Hattiesburgh America
Have you heard the one about why the chicken crossed the ocean? Stick with me for a few words on Mississippi agriculture, aquaculture, and politics. Mississippi has an acrimonious history with Asian exporters of shrimp, crawfish and Delta pond-raised catfish. Growers and processors from China, Cambodia, Vietnam and other countries in the region have been the primary trade adversaries for U.S. producers.
The Asian export product is not the grain-fed channel catfish to which Mississippians are accustomed. For decades, "basa" and "tra" have been grown by Vietnamese and Cambodian fish farmers in floating cages along the Mekong River.
While U.S. producers have apparently exaggerated some reports of unsanitary or unsafe production conditions, there exist legitimate concerns over the lack of federal inspections and testing of the Asian seafood products and production practices.
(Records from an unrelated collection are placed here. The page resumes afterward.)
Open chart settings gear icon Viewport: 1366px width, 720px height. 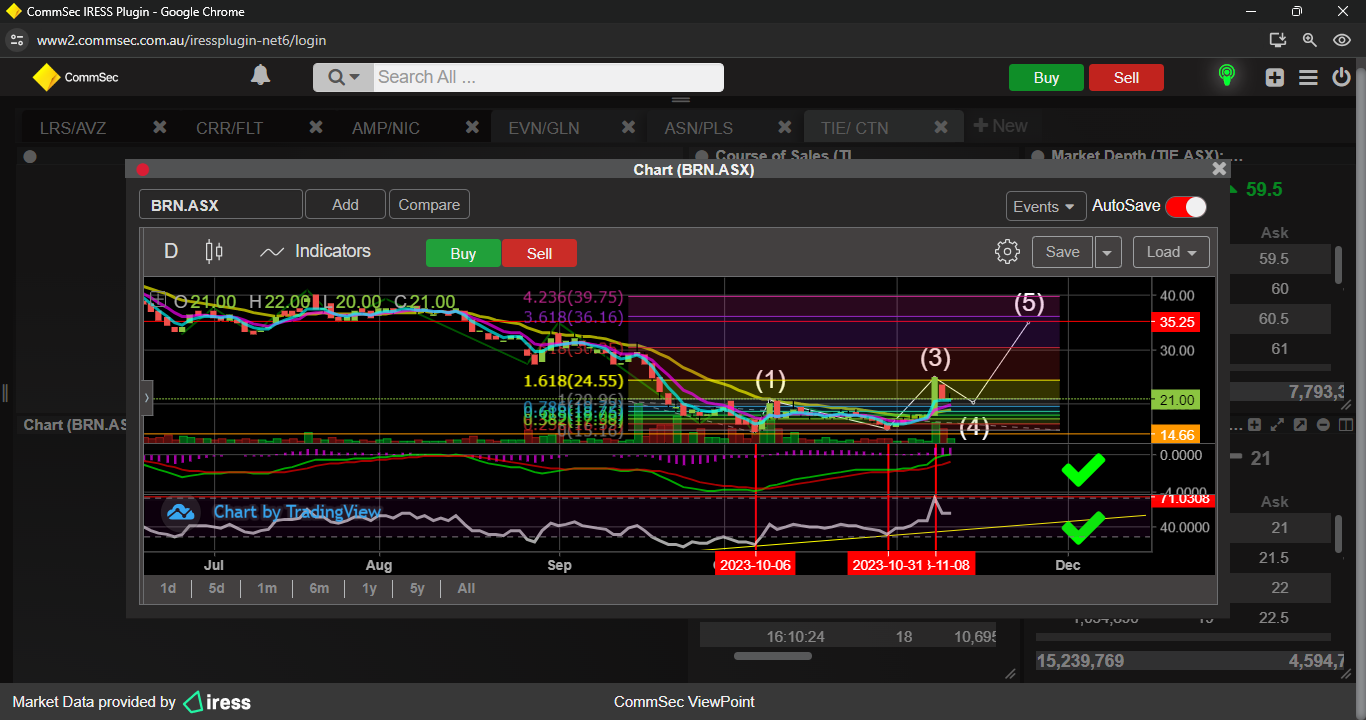[1007, 252]
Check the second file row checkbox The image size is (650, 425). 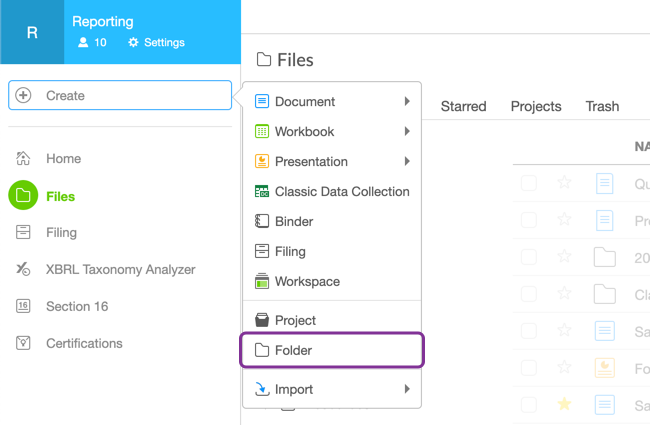(529, 220)
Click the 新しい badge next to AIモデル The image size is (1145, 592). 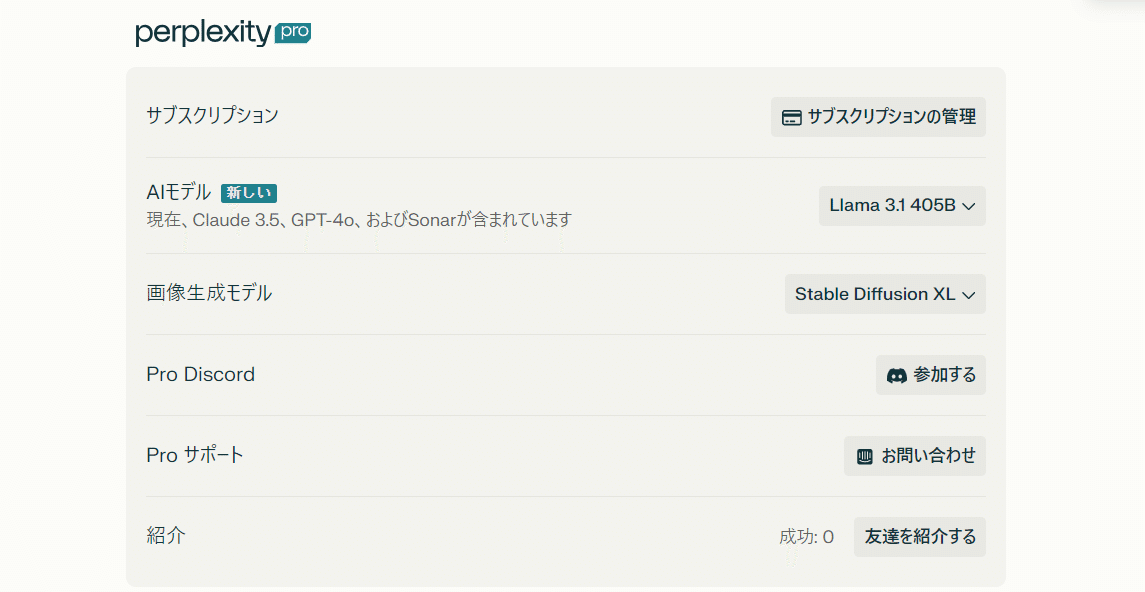(249, 193)
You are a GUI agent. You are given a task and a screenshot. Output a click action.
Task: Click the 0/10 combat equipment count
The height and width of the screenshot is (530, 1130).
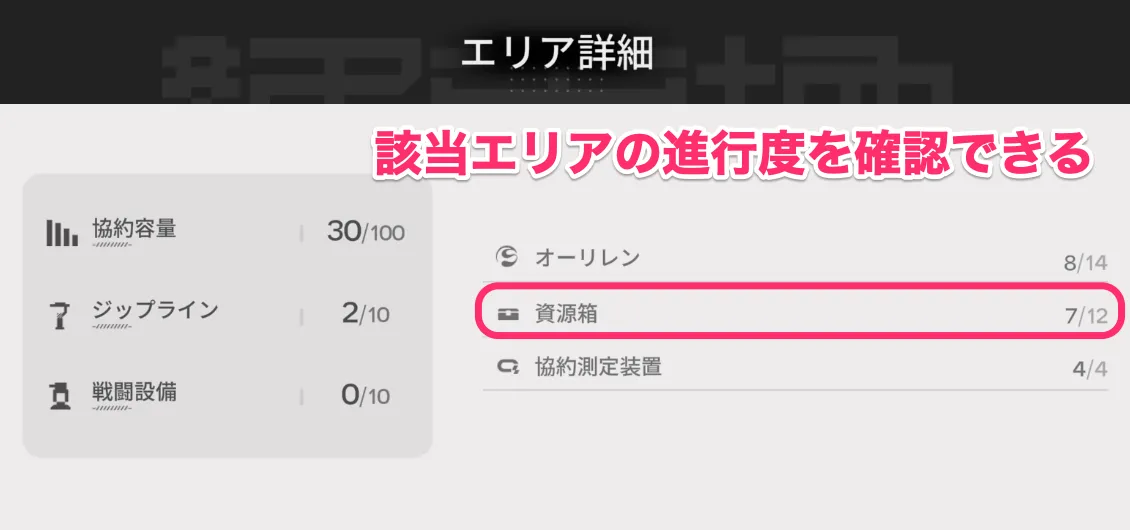[365, 396]
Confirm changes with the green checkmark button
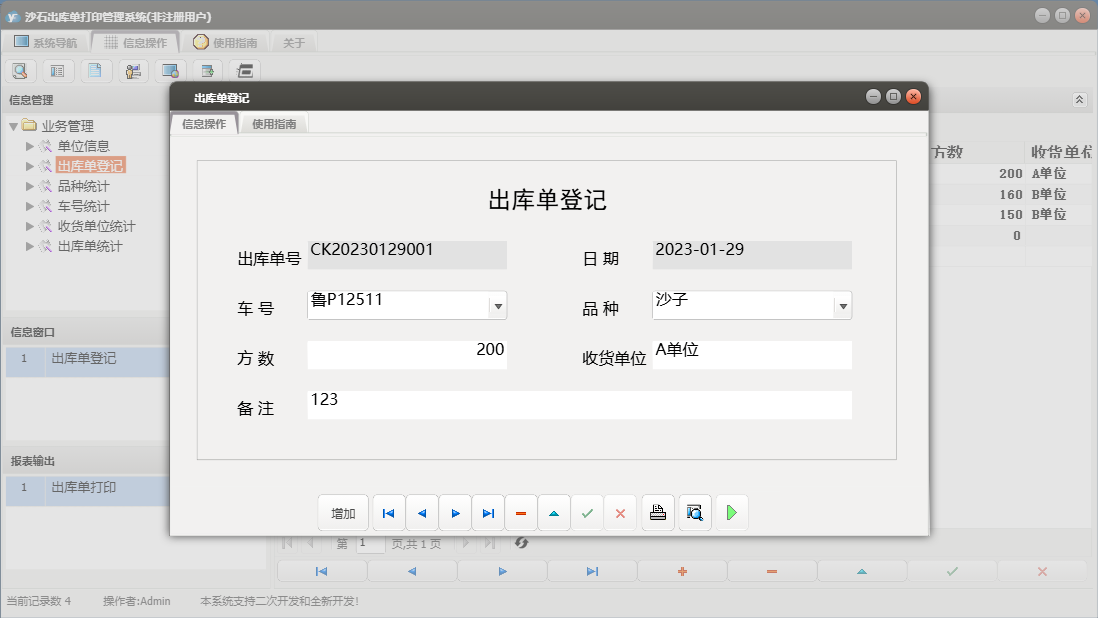The width and height of the screenshot is (1098, 618). (587, 512)
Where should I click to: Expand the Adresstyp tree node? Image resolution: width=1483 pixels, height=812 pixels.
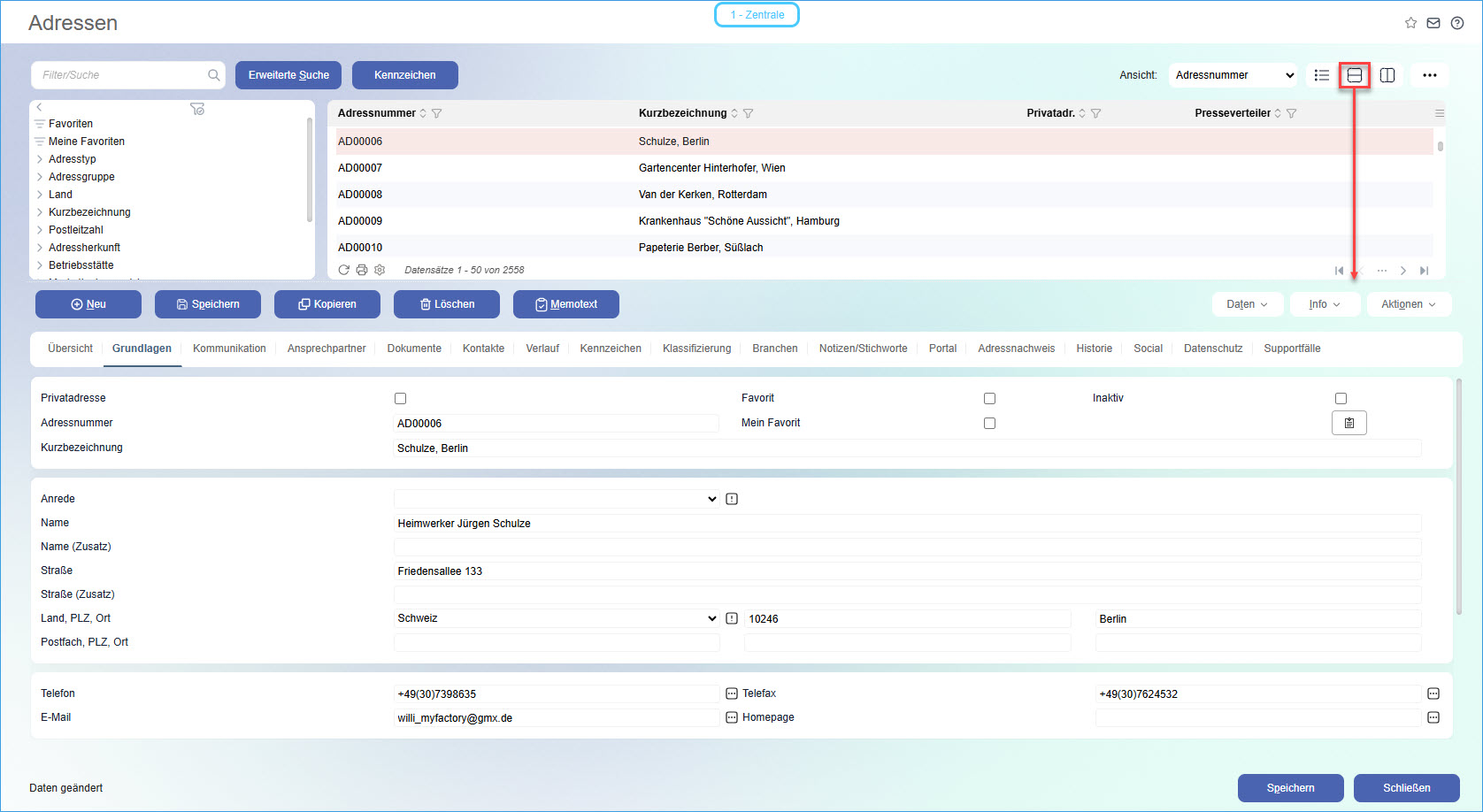click(40, 159)
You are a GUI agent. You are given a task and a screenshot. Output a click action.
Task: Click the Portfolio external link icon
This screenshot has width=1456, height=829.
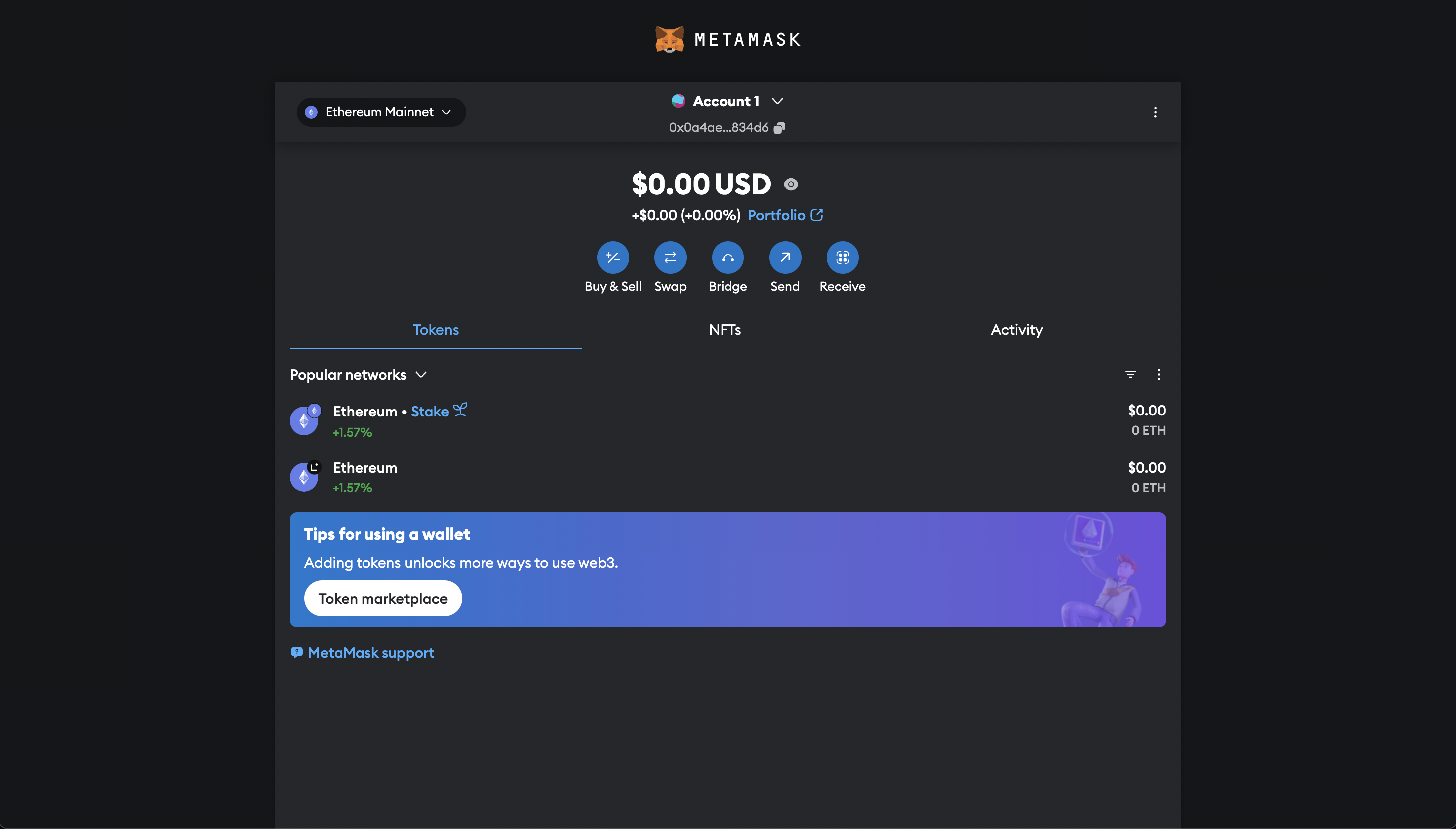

The political war over catfish has been waged for over a decade with Mississippi lawmakers like U.S. Sen. Thad Cochran taking a leading role with encouragement from a catfish industry based in great measure in Mississippi.
What do the "catfish wars" have to do with Mississippi chickens and U.S. trade policy? Mississippi State University researcher Dr. Xiu-Feng (Henry) Wan has discovered the first molecular evidence linking live poultry markets in China to human H5N1 avian influenza or "bird flu."
Press reports make clear that the goal of Wan's research is to find the sources of human H5N1 infections and provide the foundations for policy-making for protecting public health - not to impact trade. Wan began studying avian influenza while in graduate school in southern China in 1996. He is credited as the first scientist to identify the highly pathogenic H5N1 avian influenza virus.
But the implications of how Wan's research might impact trade, the U.S. poultry industry and Chinese trade restrictions and tariffs on U.S. poultry exported to China are obvious. In 2011, China put in place a tariff of as much as 105.4 percent on U.S. broiler products. That cost U.S. poultry producers 90 percent of their export business with China or a cool $1 billion.
A study by Rabobank - the world's largest agricultural lender - suggests that the former model of U.S. poultry producers growing broilers with maximum chicken breast size to produce white meat for domestic markets is a failing strategy to compete both in global markets and in a changing U.S. market.
Food safety issues and food supply issues impact business, trade, banking and family farms in Mississippi - currently fourth in the nation in producing chickens to feed the nation and the world. So why did the chicken cross the ocean? The numbers say the answer is to provide direct and indirect jobs to about 48,000 Mississippians and $2.11 billion to this state's economy.
Reopening Asian, Russian and Middle Eastern markets to exports is the key to reinvigorating Mississippi's struggling poultry industry. And that's no joke.